Aditya took a pause as if he quite didn’t know what to say next. In a few seconds, he changed again and remarked, “Take care, tell me if you need any help, but tell me whose fault is this, I need to report back to the leadership”.

Anupam on the other hand admitted and said, “I take full responsibility for the error and the numbers not reflecting”.

Aditya cut the call, yes…he just cut the call and not the emotions and the stress that came with it. He continued to speed up and ferried his family home. All the happiness and joy seemed to have vanished. His father sitting on the back seat was tempted to offer some advice but he decided to keep quiet. His mother gathered some courage and started speaking to her husband, “One thing you have loved the most about me and also been equally critical of is my cooking. You have been so finicky from how much salt should be there in the food to how the chicken should be well done”. With one worried eye fixed on his son, the father silently nodded in agreement.

Measuring Performance is Passé-2As Aditya looked through the rear-view mirror, the professional in him wondered how insensitive his parents are to his situation. However, the human in him wanted to continue to listen to the rear seat conversation. The father went on to compliment his wife on how over the years, post her marriage she got a hang of how the food was made in this household and how well she adapted. She smiled. She returned the compliment by thanking him for the days when she came back tired from work and how her husband would help her in cutting the salads or giving the dal a tadka or even agree to take a break and have pav instead when she didn’t feel like making the roti. Aditya heard this conversation and reflected back on his own instance.

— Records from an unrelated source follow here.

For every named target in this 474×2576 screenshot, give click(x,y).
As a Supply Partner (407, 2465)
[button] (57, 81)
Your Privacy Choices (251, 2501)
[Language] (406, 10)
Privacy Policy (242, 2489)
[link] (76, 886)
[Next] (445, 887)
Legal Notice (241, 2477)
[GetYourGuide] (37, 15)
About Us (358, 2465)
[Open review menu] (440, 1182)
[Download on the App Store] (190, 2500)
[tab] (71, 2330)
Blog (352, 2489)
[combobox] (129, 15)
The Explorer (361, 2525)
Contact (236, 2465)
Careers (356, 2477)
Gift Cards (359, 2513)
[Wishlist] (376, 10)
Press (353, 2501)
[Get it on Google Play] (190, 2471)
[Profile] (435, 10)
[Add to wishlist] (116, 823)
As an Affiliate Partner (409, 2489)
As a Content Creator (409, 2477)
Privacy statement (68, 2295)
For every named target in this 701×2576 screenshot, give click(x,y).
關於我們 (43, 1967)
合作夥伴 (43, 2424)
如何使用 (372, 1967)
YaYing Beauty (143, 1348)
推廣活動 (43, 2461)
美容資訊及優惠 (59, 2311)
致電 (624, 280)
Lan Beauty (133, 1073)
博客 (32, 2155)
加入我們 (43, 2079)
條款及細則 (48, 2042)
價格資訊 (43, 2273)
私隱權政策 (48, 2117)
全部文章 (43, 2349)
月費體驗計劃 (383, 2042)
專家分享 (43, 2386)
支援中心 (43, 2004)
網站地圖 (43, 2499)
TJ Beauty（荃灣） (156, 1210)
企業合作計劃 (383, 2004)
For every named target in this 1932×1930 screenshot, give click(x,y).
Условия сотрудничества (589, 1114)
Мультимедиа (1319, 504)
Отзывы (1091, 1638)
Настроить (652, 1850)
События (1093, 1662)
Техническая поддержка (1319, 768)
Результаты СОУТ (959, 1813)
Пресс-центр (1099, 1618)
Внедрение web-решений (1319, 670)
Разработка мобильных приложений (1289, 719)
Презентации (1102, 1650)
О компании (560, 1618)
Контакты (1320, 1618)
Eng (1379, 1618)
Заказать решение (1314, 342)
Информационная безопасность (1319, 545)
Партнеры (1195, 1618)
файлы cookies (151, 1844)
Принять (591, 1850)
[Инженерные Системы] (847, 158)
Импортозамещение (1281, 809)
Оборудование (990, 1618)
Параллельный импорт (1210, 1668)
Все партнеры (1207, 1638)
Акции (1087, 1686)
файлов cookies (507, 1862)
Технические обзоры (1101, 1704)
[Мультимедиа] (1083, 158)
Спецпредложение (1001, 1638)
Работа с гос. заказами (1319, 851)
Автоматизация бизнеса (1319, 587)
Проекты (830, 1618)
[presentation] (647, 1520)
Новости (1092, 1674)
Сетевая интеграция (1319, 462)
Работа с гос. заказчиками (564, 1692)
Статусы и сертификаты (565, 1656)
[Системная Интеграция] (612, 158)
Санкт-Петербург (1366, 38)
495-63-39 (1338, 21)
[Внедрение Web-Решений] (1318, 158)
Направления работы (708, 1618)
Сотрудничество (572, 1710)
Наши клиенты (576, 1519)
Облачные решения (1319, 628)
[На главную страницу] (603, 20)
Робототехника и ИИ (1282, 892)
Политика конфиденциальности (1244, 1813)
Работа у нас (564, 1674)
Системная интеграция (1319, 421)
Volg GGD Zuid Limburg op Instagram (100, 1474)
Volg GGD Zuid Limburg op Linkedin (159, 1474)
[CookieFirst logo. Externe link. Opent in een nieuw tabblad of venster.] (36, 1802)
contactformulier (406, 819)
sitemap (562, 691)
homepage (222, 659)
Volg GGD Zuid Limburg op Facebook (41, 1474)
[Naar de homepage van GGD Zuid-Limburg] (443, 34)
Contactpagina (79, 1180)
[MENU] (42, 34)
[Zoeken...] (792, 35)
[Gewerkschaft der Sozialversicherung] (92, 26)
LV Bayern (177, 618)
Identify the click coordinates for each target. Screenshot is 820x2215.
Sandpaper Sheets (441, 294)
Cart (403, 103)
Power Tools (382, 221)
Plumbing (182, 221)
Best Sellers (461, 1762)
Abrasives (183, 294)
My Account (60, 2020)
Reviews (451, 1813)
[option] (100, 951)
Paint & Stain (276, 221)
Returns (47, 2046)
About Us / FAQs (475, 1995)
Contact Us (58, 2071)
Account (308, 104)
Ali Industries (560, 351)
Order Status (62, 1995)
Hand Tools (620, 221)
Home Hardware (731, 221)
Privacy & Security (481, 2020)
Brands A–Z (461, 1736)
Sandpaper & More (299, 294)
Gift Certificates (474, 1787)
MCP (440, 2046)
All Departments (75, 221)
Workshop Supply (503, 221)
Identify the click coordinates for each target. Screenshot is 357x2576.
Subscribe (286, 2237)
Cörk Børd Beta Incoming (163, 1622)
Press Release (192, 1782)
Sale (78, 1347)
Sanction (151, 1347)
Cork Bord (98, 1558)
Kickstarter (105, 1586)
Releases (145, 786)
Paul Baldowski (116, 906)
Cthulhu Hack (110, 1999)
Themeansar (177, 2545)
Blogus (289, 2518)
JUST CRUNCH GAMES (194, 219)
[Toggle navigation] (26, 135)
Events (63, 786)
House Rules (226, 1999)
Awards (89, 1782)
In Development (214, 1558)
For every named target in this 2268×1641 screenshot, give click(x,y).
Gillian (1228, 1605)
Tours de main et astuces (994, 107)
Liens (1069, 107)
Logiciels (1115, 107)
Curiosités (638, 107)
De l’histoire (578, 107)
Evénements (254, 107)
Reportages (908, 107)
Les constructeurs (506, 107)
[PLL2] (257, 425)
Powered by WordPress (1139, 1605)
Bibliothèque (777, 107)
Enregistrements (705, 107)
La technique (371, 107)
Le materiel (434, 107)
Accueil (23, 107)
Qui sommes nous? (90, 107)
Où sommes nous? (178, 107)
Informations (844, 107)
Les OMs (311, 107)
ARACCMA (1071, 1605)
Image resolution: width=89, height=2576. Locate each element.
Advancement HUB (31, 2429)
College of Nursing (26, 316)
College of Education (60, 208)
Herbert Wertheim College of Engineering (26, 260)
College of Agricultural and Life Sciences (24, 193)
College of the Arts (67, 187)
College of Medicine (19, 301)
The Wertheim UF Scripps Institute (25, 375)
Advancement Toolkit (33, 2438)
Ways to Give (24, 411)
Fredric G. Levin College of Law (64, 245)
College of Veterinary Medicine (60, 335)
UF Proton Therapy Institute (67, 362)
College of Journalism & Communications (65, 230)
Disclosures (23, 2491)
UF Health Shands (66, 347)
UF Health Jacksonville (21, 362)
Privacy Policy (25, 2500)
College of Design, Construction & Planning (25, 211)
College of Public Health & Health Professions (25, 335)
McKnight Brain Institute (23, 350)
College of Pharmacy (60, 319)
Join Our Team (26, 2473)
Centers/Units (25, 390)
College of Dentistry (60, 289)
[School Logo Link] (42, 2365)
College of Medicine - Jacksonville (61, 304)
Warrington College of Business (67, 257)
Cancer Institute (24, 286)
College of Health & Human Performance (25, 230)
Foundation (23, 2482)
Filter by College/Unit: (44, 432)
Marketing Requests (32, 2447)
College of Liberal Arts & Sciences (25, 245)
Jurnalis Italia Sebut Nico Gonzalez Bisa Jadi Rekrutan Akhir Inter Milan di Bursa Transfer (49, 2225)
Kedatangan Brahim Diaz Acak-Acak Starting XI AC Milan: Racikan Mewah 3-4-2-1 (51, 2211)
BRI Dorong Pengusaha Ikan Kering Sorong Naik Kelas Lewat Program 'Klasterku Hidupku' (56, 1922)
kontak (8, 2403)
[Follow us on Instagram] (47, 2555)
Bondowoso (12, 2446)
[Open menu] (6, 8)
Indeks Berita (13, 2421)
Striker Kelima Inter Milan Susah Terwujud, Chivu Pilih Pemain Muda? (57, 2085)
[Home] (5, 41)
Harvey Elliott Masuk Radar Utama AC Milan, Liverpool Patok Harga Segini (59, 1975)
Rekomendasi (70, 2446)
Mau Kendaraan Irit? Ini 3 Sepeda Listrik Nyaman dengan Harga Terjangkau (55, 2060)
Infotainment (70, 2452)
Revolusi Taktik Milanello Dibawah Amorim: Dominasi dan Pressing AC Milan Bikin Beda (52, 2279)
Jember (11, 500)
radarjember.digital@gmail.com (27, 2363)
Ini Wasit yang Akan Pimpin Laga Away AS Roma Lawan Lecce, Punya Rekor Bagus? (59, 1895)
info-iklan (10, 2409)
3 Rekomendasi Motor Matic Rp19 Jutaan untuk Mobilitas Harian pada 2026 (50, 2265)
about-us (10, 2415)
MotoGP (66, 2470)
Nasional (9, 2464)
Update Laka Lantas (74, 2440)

  1. Did he communicate the task enough and clearly to Anupam in the first place?
  1. Did Anupam know the importance and significance of this report?
  1. While he had empowered Anupam enough, did he display traits of a leader while having his back?
  1. Could he have been more understanding and empathetic about Anupam’s situation?
  1. Was the conversation he just had with Anupam a fruitful one or something that could have been avoided?
  1. Most importantly, what had he done to his parents, his wife and little daughter?

As he parked his car in the building and carried the empty pizza boxes to be thrown in the trash, he wondered how he would rate himself on performance metrics as a boss, a son, a husband and a father.

Some food for thought for all of us. As leaders, we assume that it is important for us to measure performance. Can we wake up the true leaders in us to encourage, empower and enable performance?